* [Saved data entries]
'''

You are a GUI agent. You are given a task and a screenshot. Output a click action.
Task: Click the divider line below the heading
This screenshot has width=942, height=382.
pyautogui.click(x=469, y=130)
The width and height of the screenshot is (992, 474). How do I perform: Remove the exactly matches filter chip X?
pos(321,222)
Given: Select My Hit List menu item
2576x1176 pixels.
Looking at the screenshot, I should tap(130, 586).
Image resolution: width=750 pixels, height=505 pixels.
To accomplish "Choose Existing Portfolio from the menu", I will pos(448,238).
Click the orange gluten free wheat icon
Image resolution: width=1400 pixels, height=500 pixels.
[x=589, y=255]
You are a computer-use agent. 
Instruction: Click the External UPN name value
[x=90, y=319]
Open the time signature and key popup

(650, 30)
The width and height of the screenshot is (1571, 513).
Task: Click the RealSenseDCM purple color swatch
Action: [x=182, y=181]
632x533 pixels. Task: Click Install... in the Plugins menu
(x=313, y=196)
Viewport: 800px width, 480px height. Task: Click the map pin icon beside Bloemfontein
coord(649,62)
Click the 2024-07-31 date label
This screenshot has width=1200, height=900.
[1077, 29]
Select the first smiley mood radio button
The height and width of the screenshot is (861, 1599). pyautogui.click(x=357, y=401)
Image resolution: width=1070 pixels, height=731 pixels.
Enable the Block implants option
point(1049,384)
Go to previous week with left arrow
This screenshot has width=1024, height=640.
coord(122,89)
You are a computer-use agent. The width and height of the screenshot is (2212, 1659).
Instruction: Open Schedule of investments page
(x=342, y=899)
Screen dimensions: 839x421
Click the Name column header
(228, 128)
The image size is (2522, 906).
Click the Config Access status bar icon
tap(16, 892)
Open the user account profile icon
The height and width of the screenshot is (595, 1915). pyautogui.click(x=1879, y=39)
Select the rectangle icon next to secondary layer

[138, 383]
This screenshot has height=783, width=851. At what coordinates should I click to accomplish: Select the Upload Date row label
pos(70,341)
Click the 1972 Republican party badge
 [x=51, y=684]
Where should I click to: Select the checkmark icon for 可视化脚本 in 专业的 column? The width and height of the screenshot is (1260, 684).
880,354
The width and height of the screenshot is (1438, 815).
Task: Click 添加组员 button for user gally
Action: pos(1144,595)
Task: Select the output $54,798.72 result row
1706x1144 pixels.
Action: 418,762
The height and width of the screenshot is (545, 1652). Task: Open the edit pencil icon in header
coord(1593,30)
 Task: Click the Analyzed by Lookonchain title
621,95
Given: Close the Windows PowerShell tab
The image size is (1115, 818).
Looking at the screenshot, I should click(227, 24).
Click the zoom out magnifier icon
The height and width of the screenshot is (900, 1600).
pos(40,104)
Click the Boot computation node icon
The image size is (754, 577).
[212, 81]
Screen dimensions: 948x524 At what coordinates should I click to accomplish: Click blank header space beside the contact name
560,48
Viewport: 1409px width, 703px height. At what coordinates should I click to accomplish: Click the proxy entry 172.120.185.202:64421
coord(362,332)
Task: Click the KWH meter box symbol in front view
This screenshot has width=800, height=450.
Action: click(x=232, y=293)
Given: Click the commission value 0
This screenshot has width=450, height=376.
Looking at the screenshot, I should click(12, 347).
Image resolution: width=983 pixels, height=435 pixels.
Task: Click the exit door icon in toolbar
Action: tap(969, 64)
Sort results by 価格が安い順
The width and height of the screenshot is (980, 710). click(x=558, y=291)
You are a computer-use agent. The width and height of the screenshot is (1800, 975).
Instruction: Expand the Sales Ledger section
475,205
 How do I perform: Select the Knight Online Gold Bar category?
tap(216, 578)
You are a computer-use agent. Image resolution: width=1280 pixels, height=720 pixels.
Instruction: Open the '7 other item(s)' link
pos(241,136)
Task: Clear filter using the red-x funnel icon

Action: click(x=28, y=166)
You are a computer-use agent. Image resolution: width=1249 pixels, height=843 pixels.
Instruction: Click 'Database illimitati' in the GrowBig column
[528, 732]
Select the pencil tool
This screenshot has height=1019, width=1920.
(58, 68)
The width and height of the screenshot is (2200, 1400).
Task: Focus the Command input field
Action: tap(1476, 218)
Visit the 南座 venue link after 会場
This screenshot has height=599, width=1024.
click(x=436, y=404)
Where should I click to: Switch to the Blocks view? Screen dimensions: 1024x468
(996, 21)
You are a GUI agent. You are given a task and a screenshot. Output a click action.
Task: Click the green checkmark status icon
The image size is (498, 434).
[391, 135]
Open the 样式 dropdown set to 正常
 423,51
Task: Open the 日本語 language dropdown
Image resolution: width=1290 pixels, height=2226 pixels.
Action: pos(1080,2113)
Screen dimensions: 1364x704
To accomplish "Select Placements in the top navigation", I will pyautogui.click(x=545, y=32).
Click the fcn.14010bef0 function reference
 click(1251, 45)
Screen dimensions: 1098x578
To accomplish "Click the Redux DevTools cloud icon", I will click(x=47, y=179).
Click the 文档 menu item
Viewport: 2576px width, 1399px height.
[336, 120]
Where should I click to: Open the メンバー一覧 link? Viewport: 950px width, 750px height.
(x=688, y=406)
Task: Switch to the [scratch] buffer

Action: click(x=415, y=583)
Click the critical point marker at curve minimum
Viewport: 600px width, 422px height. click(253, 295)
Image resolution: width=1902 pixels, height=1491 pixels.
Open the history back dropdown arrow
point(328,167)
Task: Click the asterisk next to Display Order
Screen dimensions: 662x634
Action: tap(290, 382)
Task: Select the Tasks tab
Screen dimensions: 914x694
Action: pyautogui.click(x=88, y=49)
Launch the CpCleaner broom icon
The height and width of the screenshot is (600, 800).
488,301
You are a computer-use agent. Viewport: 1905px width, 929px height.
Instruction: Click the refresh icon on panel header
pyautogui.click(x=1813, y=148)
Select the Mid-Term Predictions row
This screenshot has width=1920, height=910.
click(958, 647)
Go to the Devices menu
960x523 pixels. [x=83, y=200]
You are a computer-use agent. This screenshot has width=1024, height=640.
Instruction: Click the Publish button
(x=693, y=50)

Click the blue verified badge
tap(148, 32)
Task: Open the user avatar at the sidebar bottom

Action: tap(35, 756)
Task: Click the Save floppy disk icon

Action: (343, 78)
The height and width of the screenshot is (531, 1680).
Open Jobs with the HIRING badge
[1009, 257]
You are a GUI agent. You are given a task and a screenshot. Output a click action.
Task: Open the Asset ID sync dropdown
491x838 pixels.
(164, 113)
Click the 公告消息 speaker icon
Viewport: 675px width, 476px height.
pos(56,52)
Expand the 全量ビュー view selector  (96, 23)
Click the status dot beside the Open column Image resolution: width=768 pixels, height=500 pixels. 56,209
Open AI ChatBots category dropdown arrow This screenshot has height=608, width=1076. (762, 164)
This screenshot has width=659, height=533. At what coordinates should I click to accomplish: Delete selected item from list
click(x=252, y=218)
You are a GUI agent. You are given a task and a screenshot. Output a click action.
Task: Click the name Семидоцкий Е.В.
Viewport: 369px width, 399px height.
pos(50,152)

'''

Please repeat each entry exactly as written.

You are a GUI agent. You are given a task and a screenshot. Output a click action.
Task: Click the divider line below the heading
This screenshot has width=942, height=382.
pyautogui.click(x=469, y=130)
The width and height of the screenshot is (992, 474). How do I perform: Remove the exactly matches filter chip X?
pos(321,222)
Given: Select My Hit List menu item
2576x1176 pixels.
Looking at the screenshot, I should tap(130, 586).
Image resolution: width=750 pixels, height=505 pixels.
To accomplish "Choose Existing Portfolio from the menu", I will pos(448,238).
Click the orange gluten free wheat icon
Image resolution: width=1400 pixels, height=500 pixels.
[x=589, y=255]
You are a computer-use agent. 
Instruction: Click the External UPN name value
[x=90, y=319]
Open the time signature and key popup

(650, 30)
The width and height of the screenshot is (1571, 513).
Task: Click the RealSenseDCM purple color swatch
Action: [x=182, y=181]
632x533 pixels. Task: Click Install... in the Plugins menu
(x=313, y=196)
Viewport: 800px width, 480px height. Task: Click the map pin icon beside Bloemfontein
coord(649,62)
Click the 2024-07-31 date label
This screenshot has width=1200, height=900.
[1077, 29]
Select the first smiley mood radio button
The height and width of the screenshot is (861, 1599). pyautogui.click(x=357, y=401)
Image resolution: width=1070 pixels, height=731 pixels.
Enable the Block implants option
point(1049,384)
Go to previous week with left arrow
This screenshot has width=1024, height=640.
coord(122,89)
You are a computer-use agent. The width and height of the screenshot is (2212, 1659).
Instruction: Open Schedule of investments page
(x=342, y=899)
Screen dimensions: 839x421
Click the Name column header
(228, 128)
The image size is (2522, 906).
Click the Config Access status bar icon
tap(16, 892)
Open the user account profile icon
The height and width of the screenshot is (595, 1915). pyautogui.click(x=1879, y=39)
Select the rectangle icon next to secondary layer

[138, 383]
This screenshot has height=783, width=851. At what coordinates should I click to accomplish: Select the Upload Date row label
pos(70,341)
Click the 1972 Republican party badge
 [x=51, y=684]
Where should I click to: Select the checkmark icon for 可视化脚本 in 专业的 column? The width and height of the screenshot is (1260, 684).
880,354
The width and height of the screenshot is (1438, 815).
Task: Click 添加组员 button for user gally
Action: pos(1144,595)
Task: Select the output $54,798.72 result row
1706x1144 pixels.
Action: 418,762
The height and width of the screenshot is (545, 1652). Task: Open the edit pencil icon in header
coord(1593,30)
 Task: Click the Analyzed by Lookonchain title
621,95
Given: Close the Windows PowerShell tab
The image size is (1115, 818).
Looking at the screenshot, I should click(227, 24).
Click the zoom out magnifier icon
The height and width of the screenshot is (900, 1600).
pos(40,104)
Click the Boot computation node icon
The image size is (754, 577).
[212, 81]
Screen dimensions: 948x524 At what coordinates should I click to accomplish: Click blank header space beside the contact name
560,48
Viewport: 1409px width, 703px height. At what coordinates should I click to accomplish: Click the proxy entry 172.120.185.202:64421
coord(362,332)
Task: Click the KWH meter box symbol in front view
This screenshot has width=800, height=450.
Action: click(x=232, y=293)
Given: Click the commission value 0
This screenshot has width=450, height=376.
Looking at the screenshot, I should click(12, 347).
Image resolution: width=983 pixels, height=435 pixels.
Task: Click the exit door icon in toolbar
Action: tap(969, 64)
Sort results by 価格が安い順
The width and height of the screenshot is (980, 710). click(x=558, y=291)
You are a computer-use agent. The width and height of the screenshot is (1800, 975).
Instruction: Expand the Sales Ledger section
475,205
 How do I perform: Select the Knight Online Gold Bar category?
tap(216, 578)
You are a computer-use agent. Image resolution: width=1280 pixels, height=720 pixels.
Instruction: Open the '7 other item(s)' link
pos(241,136)
Task: Clear filter using the red-x funnel icon

Action: click(x=28, y=166)
You are a computer-use agent. Image resolution: width=1249 pixels, height=843 pixels.
Instruction: Click 'Database illimitati' in the GrowBig column
[528, 732]
Select the pencil tool
This screenshot has height=1019, width=1920.
(58, 68)
The width and height of the screenshot is (2200, 1400).
Task: Focus the Command input field
Action: tap(1476, 218)
Visit the 南座 venue link after 会場
This screenshot has height=599, width=1024.
click(x=436, y=404)
Where should I click to: Switch to the Blocks view? Screen dimensions: 1024x468
(996, 21)
You are a GUI agent. You are given a task and a screenshot. Output a click action.
Task: Click the green checkmark status icon
The image size is (498, 434).
[391, 135]
Open the 样式 dropdown set to 正常
 423,51
Task: Open the 日本語 language dropdown
Image resolution: width=1290 pixels, height=2226 pixels.
Action: pos(1080,2113)
Screen dimensions: 1364x704
To accomplish "Select Placements in the top navigation", I will pyautogui.click(x=545, y=32).
Click the fcn.14010bef0 function reference
 click(1251, 45)
Screen dimensions: 1098x578
To accomplish "Click the Redux DevTools cloud icon", I will click(x=47, y=179).
Click the 文档 menu item
Viewport: 2576px width, 1399px height.
[336, 120]
Where should I click to: Open the メンバー一覧 link? Viewport: 950px width, 750px height.
(x=688, y=406)
Task: Switch to the [scratch] buffer

Action: click(x=415, y=583)
Click the critical point marker at curve minimum
Viewport: 600px width, 422px height. click(253, 295)
Image resolution: width=1902 pixels, height=1491 pixels.
Open the history back dropdown arrow
point(328,167)
Task: Click the asterisk next to Display Order
Screen dimensions: 662x634
Action: tap(290, 382)
Task: Select the Tasks tab
Screen dimensions: 914x694
Action: pyautogui.click(x=88, y=49)
Launch the CpCleaner broom icon
The height and width of the screenshot is (600, 800).
488,301
You are a computer-use agent. Viewport: 1905px width, 929px height.
Instruction: Click the refresh icon on panel header
pyautogui.click(x=1813, y=148)
Select the Mid-Term Predictions row
This screenshot has width=1920, height=910.
click(958, 647)
Go to the Devices menu
960x523 pixels. [x=83, y=200]
You are a computer-use agent. This screenshot has width=1024, height=640.
Instruction: Click the Publish button
(x=693, y=50)

Click the blue verified badge
tap(148, 32)
Task: Open the user avatar at the sidebar bottom

Action: tap(35, 756)
Task: Click the Save floppy disk icon

Action: (343, 78)
The height and width of the screenshot is (531, 1680).
Open Jobs with the HIRING badge
[1009, 257]
You are a GUI agent. You are given a task and a screenshot. Output a click action.
Task: Open the Asset ID sync dropdown
491x838 pixels.
(164, 113)
Click the 公告消息 speaker icon
Viewport: 675px width, 476px height.
pos(56,52)
Expand the 全量ビュー view selector  (96, 23)
Click the status dot beside the Open column Image resolution: width=768 pixels, height=500 pixels. 56,209
Open AI ChatBots category dropdown arrow This screenshot has height=608, width=1076. (762, 164)
This screenshot has width=659, height=533. At what coordinates should I click to accomplish: Delete selected item from list
click(x=252, y=218)
You are a GUI agent. You are given a task and a screenshot. Output a click action.
Task: Click the name Семидоцкий Е.В.
Viewport: 369px width, 399px height.
pos(50,152)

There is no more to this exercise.